What you have to do: Report each line of the data that has "will" somewhere in it.

═════ Input records ═════

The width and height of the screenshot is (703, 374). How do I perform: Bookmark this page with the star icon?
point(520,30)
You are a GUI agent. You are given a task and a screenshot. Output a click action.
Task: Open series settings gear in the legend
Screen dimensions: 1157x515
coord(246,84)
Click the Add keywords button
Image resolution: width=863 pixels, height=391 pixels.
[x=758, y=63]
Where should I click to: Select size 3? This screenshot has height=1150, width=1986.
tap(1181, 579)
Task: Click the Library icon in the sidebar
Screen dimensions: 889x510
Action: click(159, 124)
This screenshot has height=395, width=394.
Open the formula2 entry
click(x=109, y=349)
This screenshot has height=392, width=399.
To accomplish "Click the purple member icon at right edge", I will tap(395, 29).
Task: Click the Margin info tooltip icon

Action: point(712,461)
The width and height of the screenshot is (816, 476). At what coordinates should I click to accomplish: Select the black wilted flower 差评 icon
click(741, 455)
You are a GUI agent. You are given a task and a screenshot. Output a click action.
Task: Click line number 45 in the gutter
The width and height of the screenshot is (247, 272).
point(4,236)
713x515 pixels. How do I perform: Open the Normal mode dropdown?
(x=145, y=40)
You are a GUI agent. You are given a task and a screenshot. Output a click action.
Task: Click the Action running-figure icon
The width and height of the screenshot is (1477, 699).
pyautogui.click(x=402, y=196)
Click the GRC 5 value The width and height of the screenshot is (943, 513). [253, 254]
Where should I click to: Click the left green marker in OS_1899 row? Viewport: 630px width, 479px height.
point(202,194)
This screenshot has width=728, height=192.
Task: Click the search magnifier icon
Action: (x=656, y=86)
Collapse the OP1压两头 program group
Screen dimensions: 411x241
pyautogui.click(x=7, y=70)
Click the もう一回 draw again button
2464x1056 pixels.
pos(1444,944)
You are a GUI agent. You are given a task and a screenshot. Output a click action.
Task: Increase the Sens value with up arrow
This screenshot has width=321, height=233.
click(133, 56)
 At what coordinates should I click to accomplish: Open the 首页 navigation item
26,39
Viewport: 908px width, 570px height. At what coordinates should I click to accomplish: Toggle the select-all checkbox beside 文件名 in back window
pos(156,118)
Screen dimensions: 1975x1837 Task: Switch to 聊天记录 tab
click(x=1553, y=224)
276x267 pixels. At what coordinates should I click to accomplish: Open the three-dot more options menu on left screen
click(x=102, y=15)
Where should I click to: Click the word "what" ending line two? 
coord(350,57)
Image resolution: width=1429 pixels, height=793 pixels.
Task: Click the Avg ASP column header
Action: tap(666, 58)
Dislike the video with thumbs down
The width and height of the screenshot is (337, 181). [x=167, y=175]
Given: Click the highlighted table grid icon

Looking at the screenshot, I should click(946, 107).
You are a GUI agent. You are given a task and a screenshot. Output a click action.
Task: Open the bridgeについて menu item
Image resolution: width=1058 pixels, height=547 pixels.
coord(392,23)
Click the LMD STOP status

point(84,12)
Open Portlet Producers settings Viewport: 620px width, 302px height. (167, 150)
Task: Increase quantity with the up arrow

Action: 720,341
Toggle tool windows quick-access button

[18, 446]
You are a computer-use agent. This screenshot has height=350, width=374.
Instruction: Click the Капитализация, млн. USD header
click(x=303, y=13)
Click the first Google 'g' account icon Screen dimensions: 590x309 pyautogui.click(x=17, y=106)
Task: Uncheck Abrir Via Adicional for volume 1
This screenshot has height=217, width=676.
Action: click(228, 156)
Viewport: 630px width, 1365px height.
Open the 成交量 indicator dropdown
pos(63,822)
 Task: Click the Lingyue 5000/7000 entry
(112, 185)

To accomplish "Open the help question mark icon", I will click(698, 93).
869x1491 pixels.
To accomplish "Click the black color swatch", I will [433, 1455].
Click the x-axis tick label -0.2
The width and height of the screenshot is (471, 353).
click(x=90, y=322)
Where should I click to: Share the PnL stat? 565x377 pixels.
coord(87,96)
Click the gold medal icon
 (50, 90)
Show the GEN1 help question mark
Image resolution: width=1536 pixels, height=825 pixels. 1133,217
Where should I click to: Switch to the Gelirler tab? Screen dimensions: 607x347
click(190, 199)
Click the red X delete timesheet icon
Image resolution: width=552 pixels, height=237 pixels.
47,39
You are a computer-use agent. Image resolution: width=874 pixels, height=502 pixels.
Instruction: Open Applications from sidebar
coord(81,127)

═════

Response area:
To accomplish "Click the purple member icon at right edge", I will tap(395, 29).
To accomplish "Open the help question mark icon", I will click(698, 93).
To accomplish "Click the black color swatch", I will [433, 1455].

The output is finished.